The current trend shows that successful next generation communication systems will evolve from network-centric architectures towards service-oriented architectures. "Service differentiation" and "Time-to-market" are seen as necessary aspects to ensure success in this evolving telecommunication world. Mobile users are getting more sophisticated in their demands for useful, personalized application offered at a reasonable price. Future service creation and delivery platforms as key network components are targeting to deliver more creative services more quickly to a service provider's target market. They support objectives for next-generation services, such as the ability to tailor services quickly and flexible for individual customers and to provide an open platform for third-party service development. Systems integrators are bringing together multiple SDP products of different vendors, combining the strengths of these different products, and ensuring to be in a standards-based and open service-oriented environment.
This tutorial starts with an identification of the challenges for creating, provisioning and enabling services in NGN. The need to create a large service portfolio and introduce it quickly to market requires operators to move away from the traditional silo-approach for service developments, as already recognized by fixed and mobile operators. They are starting to invest in IP-based networks and new service platforms. SIP Application Servers IMS and Service Delivery Platforms (SDP) are the services areas that will attract most of the investments. Operators will adopt different strategies for the introduction of SIP Application Server, IMS and SDP, however, markets trends shows that the initial IMS and SDP deployments will speed-up in the next 12 to 24 months, whilst full deployment are expected to follow at later dates.

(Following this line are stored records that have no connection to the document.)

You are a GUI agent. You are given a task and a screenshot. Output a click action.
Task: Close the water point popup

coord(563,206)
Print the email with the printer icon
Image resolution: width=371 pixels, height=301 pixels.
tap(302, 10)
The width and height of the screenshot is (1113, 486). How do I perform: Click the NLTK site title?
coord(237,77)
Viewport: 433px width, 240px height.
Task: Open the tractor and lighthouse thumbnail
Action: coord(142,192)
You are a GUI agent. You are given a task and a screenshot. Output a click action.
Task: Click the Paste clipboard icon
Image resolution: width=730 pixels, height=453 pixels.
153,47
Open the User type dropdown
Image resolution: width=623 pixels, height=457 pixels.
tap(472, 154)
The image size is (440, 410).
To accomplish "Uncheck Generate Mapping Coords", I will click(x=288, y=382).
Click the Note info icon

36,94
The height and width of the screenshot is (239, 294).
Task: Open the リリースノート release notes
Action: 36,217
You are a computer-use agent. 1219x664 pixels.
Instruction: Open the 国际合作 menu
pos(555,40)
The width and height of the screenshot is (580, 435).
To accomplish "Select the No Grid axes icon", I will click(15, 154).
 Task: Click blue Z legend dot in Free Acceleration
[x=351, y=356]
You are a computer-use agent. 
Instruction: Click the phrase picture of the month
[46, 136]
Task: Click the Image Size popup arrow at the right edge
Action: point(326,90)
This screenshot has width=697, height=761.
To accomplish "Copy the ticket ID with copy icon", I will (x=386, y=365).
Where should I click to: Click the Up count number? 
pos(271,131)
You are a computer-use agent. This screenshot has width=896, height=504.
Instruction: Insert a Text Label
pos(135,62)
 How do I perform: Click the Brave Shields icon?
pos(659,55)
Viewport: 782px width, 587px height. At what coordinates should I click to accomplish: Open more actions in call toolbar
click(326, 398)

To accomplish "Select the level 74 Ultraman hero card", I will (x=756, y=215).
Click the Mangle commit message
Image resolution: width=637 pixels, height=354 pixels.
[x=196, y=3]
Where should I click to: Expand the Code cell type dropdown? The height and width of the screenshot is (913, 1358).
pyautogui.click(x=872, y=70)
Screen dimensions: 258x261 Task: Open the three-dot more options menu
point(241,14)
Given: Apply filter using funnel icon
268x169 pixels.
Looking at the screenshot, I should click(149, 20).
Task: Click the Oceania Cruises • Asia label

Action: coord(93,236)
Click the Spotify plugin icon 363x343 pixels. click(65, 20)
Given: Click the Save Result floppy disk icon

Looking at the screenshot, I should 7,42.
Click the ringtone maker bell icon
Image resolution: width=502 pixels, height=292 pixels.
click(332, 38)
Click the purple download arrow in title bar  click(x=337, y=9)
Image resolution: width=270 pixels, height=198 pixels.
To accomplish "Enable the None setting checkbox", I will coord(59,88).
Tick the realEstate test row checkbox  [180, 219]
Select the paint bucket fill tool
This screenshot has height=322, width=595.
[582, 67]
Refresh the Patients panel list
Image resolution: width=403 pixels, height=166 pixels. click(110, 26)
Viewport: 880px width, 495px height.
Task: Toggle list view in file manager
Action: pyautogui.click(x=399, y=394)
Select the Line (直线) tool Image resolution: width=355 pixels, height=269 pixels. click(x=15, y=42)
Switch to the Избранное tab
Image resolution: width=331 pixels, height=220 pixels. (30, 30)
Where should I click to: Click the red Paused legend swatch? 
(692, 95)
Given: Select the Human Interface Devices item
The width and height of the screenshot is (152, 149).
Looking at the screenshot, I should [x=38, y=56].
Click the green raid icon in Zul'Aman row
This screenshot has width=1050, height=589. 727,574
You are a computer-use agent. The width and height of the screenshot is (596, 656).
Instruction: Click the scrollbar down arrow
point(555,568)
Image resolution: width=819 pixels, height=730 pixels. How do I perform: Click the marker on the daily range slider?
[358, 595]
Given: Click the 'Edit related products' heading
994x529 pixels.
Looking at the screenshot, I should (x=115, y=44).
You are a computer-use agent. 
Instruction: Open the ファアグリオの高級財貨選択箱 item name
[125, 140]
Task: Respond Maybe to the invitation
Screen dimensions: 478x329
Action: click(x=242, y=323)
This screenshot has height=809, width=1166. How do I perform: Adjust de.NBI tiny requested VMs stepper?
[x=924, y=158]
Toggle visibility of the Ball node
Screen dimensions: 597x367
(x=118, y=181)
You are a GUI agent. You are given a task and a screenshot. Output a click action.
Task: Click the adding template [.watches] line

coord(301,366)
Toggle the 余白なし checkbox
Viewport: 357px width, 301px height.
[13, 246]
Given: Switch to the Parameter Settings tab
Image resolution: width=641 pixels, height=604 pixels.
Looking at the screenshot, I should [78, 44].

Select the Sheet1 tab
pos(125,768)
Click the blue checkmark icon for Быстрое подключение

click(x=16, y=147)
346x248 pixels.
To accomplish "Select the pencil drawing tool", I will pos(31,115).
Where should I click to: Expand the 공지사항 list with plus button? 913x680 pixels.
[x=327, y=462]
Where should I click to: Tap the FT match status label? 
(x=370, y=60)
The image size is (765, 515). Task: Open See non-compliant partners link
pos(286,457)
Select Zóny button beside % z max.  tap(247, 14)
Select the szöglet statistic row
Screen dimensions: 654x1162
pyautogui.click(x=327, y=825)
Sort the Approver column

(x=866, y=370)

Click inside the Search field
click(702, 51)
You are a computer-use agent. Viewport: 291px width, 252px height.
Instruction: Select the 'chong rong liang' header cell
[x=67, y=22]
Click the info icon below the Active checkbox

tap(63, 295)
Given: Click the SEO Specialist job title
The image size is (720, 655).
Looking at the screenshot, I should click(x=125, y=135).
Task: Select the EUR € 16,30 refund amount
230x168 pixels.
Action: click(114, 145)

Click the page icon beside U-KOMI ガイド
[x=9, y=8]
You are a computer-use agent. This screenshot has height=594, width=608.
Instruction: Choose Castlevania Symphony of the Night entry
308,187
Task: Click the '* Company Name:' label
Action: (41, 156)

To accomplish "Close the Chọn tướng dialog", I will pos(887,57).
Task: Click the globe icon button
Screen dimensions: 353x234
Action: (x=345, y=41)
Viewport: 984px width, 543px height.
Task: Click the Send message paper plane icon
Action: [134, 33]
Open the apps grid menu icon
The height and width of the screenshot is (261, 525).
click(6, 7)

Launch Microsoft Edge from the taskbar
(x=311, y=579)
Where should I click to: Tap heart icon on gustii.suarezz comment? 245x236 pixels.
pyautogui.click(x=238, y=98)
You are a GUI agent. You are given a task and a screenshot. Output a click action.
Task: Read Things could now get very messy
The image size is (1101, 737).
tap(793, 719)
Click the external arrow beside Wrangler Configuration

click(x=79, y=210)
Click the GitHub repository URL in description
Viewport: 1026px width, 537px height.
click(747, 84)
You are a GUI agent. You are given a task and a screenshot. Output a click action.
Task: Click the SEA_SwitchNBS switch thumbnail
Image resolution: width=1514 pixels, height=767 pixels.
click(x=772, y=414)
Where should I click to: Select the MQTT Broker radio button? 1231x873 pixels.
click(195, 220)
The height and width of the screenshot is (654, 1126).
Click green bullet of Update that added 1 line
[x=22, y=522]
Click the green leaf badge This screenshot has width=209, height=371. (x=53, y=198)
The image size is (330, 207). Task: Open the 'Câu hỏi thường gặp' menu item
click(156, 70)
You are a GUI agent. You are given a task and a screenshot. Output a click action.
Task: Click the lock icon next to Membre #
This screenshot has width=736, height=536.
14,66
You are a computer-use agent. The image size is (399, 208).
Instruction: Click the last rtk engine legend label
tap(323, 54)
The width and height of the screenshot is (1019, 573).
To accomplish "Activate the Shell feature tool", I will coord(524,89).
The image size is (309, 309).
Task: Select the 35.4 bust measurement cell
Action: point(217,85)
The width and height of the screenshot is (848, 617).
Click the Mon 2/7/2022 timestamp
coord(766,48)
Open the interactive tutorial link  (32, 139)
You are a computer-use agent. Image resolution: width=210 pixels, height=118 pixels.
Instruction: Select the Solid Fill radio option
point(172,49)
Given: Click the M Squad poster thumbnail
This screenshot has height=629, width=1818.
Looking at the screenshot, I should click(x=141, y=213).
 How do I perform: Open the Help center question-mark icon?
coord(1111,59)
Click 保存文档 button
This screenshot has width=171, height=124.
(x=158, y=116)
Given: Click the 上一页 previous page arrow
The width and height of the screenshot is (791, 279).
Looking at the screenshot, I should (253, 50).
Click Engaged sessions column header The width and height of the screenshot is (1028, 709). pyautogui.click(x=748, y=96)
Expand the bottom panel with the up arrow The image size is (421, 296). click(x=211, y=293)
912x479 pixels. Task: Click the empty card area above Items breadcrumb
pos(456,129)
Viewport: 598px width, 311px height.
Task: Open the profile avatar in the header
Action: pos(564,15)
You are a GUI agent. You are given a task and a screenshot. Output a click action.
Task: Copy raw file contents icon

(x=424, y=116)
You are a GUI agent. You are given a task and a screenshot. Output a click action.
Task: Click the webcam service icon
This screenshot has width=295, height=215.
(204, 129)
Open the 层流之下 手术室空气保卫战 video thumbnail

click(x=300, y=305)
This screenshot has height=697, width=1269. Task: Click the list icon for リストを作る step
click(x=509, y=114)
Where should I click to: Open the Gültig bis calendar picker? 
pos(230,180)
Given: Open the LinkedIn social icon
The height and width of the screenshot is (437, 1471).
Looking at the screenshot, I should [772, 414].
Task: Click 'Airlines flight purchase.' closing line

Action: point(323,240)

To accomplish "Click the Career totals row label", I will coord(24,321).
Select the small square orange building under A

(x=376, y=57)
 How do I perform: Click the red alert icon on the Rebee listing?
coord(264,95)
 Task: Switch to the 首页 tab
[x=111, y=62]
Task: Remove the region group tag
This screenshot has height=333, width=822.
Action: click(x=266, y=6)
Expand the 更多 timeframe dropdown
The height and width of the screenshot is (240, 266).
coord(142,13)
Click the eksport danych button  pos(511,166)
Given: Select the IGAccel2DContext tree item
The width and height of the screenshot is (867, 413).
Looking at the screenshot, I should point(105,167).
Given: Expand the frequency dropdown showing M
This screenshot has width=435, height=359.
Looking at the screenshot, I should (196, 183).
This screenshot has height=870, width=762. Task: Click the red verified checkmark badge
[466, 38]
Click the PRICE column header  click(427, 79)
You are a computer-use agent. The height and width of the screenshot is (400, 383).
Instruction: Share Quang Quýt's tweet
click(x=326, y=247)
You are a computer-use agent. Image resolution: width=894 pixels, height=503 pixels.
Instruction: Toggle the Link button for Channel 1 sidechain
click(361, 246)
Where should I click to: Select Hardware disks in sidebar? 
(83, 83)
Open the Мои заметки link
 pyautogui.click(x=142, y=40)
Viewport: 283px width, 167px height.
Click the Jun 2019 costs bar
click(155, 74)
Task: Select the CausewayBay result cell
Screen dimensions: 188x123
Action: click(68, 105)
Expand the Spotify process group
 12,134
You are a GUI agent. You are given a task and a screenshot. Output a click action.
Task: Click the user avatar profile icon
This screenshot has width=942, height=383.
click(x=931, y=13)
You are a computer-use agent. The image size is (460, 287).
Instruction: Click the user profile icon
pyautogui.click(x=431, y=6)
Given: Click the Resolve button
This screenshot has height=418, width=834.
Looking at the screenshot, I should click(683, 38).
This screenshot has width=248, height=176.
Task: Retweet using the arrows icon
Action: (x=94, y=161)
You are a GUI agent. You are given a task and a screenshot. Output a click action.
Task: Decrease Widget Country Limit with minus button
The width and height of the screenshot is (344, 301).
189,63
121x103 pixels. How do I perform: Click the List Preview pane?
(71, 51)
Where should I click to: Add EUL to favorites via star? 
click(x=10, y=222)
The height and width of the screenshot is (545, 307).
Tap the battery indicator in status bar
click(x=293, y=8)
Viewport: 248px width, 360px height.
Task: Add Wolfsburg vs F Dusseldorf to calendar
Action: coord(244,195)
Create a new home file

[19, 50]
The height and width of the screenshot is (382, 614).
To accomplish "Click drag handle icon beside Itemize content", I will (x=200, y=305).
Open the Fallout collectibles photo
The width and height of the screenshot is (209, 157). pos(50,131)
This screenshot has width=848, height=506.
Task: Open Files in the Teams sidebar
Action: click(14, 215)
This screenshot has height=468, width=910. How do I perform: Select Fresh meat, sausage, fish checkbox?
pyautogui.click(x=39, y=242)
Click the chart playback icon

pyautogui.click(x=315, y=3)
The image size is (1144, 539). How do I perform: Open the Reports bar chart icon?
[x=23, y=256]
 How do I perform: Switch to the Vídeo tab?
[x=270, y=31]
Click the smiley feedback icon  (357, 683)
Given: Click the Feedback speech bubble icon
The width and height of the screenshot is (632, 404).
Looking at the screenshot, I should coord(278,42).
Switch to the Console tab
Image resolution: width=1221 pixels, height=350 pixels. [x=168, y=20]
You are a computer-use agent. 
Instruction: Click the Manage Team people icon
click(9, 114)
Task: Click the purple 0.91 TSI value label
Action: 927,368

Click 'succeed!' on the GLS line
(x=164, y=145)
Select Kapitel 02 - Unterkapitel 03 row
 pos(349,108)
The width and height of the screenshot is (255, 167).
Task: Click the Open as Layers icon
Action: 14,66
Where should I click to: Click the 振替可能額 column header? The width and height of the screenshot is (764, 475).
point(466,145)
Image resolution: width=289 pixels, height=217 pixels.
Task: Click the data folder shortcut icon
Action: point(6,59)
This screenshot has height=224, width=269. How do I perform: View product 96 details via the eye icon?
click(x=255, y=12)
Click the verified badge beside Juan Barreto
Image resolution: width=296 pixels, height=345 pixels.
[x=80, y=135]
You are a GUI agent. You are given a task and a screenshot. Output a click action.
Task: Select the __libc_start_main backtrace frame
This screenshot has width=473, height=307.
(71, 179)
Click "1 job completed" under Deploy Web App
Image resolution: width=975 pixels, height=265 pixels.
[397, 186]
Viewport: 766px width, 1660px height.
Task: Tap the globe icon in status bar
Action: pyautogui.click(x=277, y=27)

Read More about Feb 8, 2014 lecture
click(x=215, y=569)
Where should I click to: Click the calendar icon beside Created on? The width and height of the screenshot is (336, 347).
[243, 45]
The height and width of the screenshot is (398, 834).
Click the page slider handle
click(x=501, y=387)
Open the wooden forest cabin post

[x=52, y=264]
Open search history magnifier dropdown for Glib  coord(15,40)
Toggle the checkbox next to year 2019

When it comes to SDP, it is important to stress the fact that there is no comprehensive definition for it, because SDP functionalities do not reside on a single platform, but rather comprise of an integrated set of software modules. These modules collectively enable carriers to launch and manage potentially thousands of services to their customers. We will attempt to introduce and explain the current standardization activities and their technical enablers together with their achievements discussed in alignment with the current market trends. We will provide an extensive overview of the Service Oriented Architecture (SOA) approach evolving from the IT world and provide the connection o the Telecom's service oriented architecture approach. This is followed by an in-depth overview of Telecom Standardizations, their SDP evaluation and the roadmaps of next-generation service creation and provisioning solutions. The tutorial concludes with a discussion of the issues and challenges to deploy NGN service platforms and building user-centric services.
Dr. Anett Schuelke
Dr. Anett Schülke works as Chief Researcher at NEC Network Laboratories, NEC Europe Ltd., Heidelberg. Dr. Schülke received her PhD in Physics in 1995 from Dresden University of Technology. From 1996 to 1998 she was awarded a DAAD fellowship for the LBNL, California/USA and worked until 1999 as a Postdoctoral Fellow. At July 2000 she joined the NEC Network Laboratories. Dr. Schülke is the Service Platform Architect for the Service Integration Environment and is leading the project group on service creation, provisioning technologies, IMS and content service management with experiences in telecom and data networking research, design and development. She is an active contributor to various evolving standards in OMA. She is currently elected as the OMA POC Vice Chair. She has given various tutorials on IMS earlier and SDP at external conferences as well as company internal. Dr. Schuelke is also the author of 4 patent applications in the area of advanced multimedia service concepts, group-based and context-aware personalized services.
Dr. Daniele Abbadessa
Dr. Daniele Abbadessa received his Master's degree with honors in Electronic Engineering from the University of Catania (Italy) in July 1993 and he became a chartered engineer in December 1993. In January 1994 he joined the Hewlett-Packard Laboratories in Bristol (UK) working mainly on telecommunications related projects. He also carried out a Ph.D. on the improvements of service quality in cellular networks at the University of Bristol (UK). In 1998 Dr. Abbadessa moved to Hewlett-Packard professional services and he focused on the pre- and post-sales of network-wide management systems. In December 1999 he joined mmO2 in the UK as senior manager and focused on the operator's long-term strategy of network and service management. From June 2000 to May 2001 Dr. Abbadessa worked for Lucent Technologies in the UK and Italy as bid manager. In June 2001 he moved to the Accenture Centre of Excellence for EMEAI in Sophia Antipolis. In April 2003, Dr. Abbadessa joined NEC Europe Ltd in Heidelberg. He mainly focuses on the analysis of the European wireless market and the development of NEC business in Europe with particular emphasis on the IP Multimedia Subsystem. Dr. Abbadessa is also the author of nine patents on radio frequency planning, management of VoIP and cellular network topology autodiscovery.